--- AIM OF THE TASK ---
Check each line of the material, and show the ones that include the word "agent".

┌─ WORKING DATA

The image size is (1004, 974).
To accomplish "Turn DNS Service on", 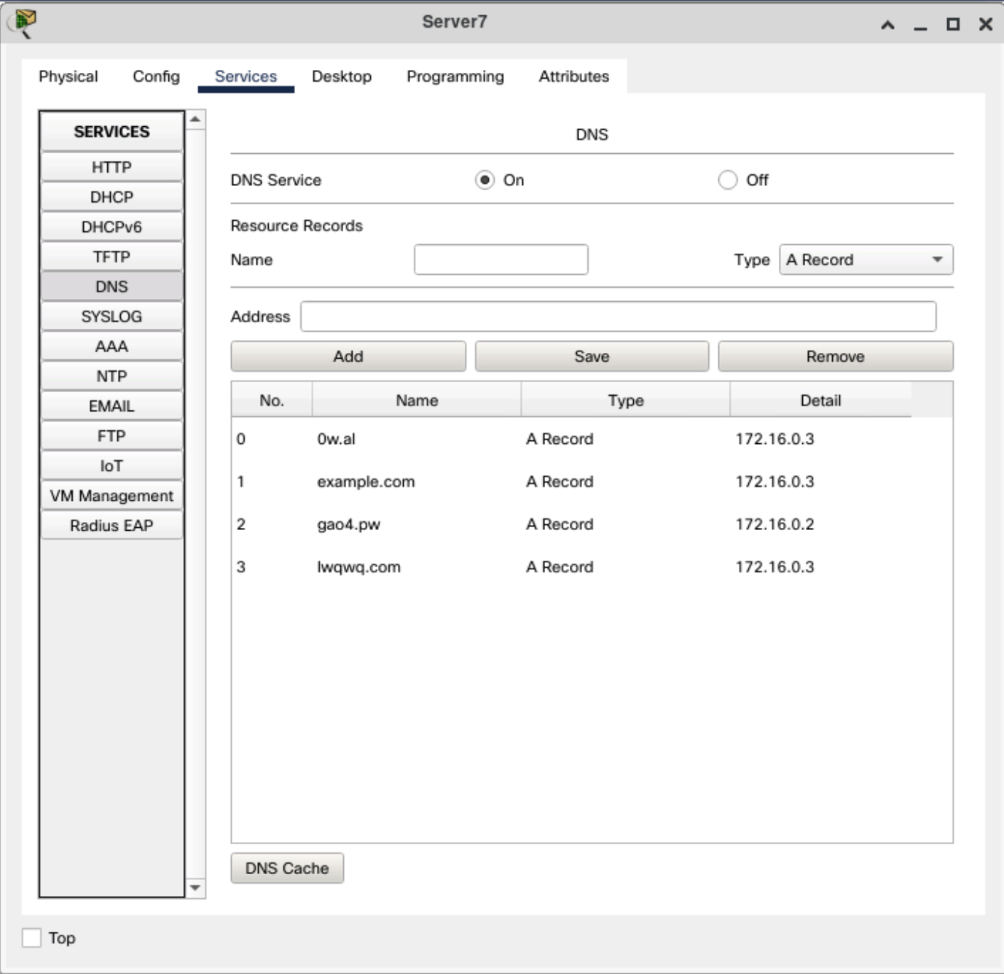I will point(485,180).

└─
┌─ WORKING DATA

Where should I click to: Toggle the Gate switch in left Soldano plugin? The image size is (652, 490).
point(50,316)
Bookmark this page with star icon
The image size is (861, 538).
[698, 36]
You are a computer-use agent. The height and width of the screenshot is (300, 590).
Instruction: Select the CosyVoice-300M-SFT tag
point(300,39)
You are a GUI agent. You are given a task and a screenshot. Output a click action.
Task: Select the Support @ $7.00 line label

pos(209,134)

└─

--- TASK SOLUTION ---
You are a computer-use agent. The height and width of the screenshot is (300, 590).
You are a GUI agent. You are given a task and a screenshot. Output a click action.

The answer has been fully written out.